Though this session was framed specifically around Ian Hacking’s program, I got the sense that at least a few of the presenters are eager to engage with ontology as it relates to the more recent turn to ‘new materialisms’ (a turn that includes Bennett); Carla Nappi, for one, made an explicit nod to this literature during the discussion. I am excited to see where this intellectual interest goes -- new materialisms and object-oriented ontology are rife for engagement on the part of historians of science, and I look forward to seeing how our community takes on these programs in the future.

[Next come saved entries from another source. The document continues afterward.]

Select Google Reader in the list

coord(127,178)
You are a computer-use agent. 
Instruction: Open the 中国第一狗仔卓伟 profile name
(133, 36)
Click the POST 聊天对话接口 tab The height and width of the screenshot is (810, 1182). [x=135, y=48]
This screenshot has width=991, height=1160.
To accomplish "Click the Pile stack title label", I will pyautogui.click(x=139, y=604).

In her concluding remarks during the meeting’s opening plenary session, Lorraine Daston commented that ‘bounded rationality,’ for the presenters, was simultaneously an object and method of historical inquiry. I think the same can be said for historical ontologies and historical tracers. Historical ontologies, bounded rationalities, and historical tracers all demand that historians hold the material and representational practices of knowledge production alongside—and in equal weight to—cognitive practices. What’s especially valuable about these approaches is the way that they all encourage a historical sensitivity to the Foucauldian truth regimes or epistemes not only in which our historical actors are situated, but of which we as historians are also a part. These frameworks call on us to simultaneously recognize the limits of what was possible to think or say during a particular moment in time, and to acknowledge why or how these things become intelligible from our contemporary vantage.

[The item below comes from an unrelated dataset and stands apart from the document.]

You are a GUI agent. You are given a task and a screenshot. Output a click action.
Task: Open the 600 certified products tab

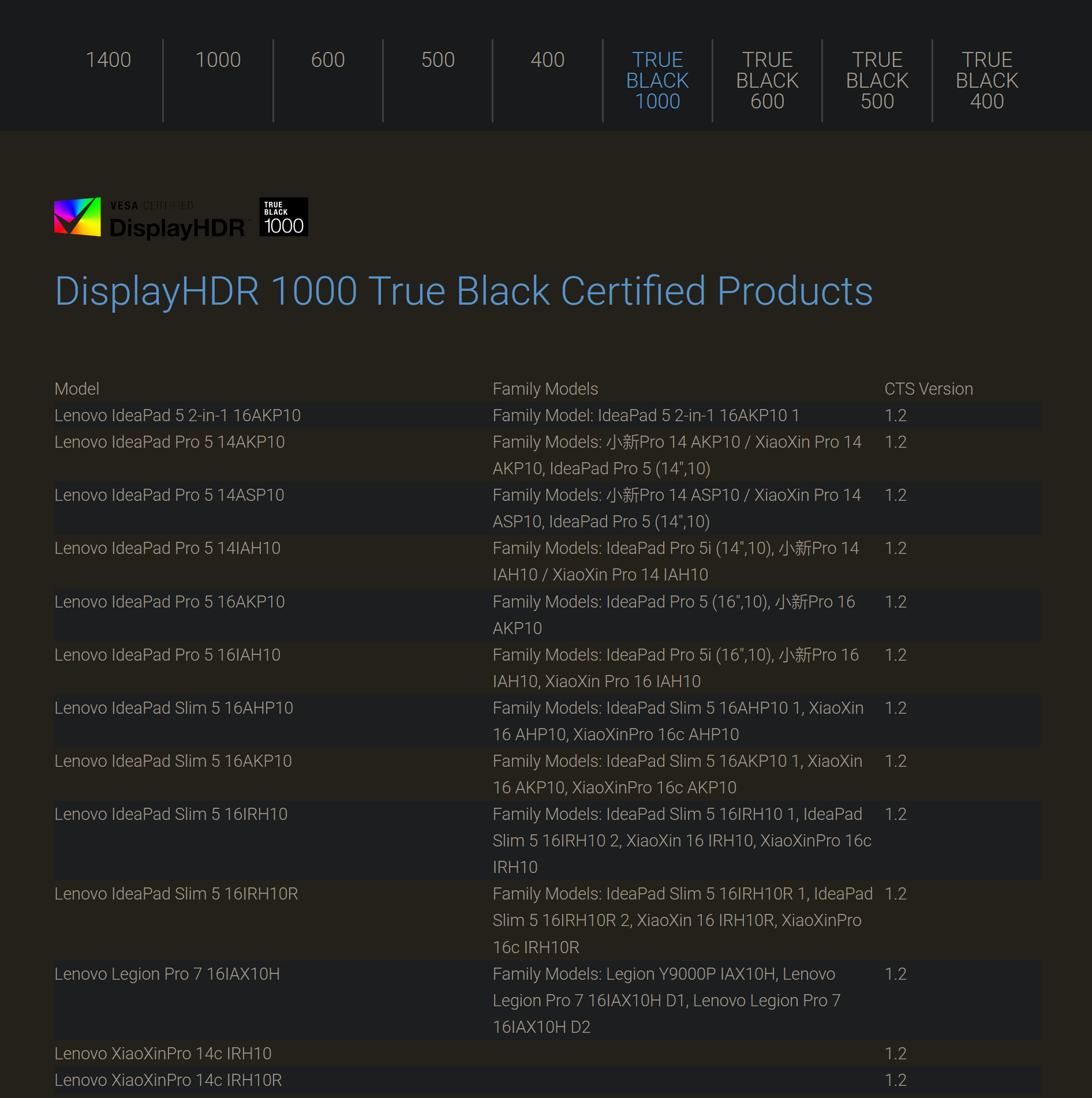(x=328, y=59)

[1] Angela Creager: Life Atomic: A History of Radioisotopes in Science and Medicine (Chicago: University of Chicago Press, 2013), 4-5.
[2] Jane Bennett: Vibrant Matter: A Political Ecology of Things (Durham: Duke University Press, 2010), 28.

3 comments

Thanks for this very interesting post and for coming to my talk, Leah! Did you go to the session about "go-betweens", based on the book The Brokered World? That concept seems to be yet another useful way of thinking about invisibility, black-boxing, and power.

For more on my version of invisibility, see my guest post on this blog (http://americanscience.blogspot.com/2012/05/guest-post-sculpting-science.html) or my new article about creativity in SSS (http://sss.sagepub.com/content/early/2014/10/17/0306312714549794.abstract).

Thanks again!
Caitlin

Hi Caitlin! Thanks for this comment, and for sharing those links. I didn't make it to the 'go-betweens' session but it sounds fascinating. I was talking with Jenna Tonn yesterday about the conference and she made the observation that, in this renewed emphasis on ontology and materiality that's going on in our field, many of the presentations she saw were oddly devoid of human actors. In this context, I think your work is particularly refreshing in that it does the double-duty of illuminating both human-human and human-object relationships. (I was also interested to see how ontology popped up in your AmericanSci post). Thanks too for your article on creativity! I like this shift you make from talking about craft and artisanry to 'creativity,' as there seems to be more openness and fluidity to this latter category that, as you write, lends preparators' work an air of prestige. Looking forward to continuing the conversation!

Thanks, Leah. Jenna's right about that interest in objects and images and ideas more than in people. Maybe it's because people are harder to study, especially in history? I've often gotten disappointed comments after my talks to the effect of "But this wasn't about dinosaurs!" :) In my work the people are the focus, but somehow the promise of fossils and especially of dinosaurs attracts attention. I wonder if we think that we can leave the history of people to social historians? that historians of science have a particular privilege or duty to study objects and ideas? Just a thought. Please keep up the insightful blogging!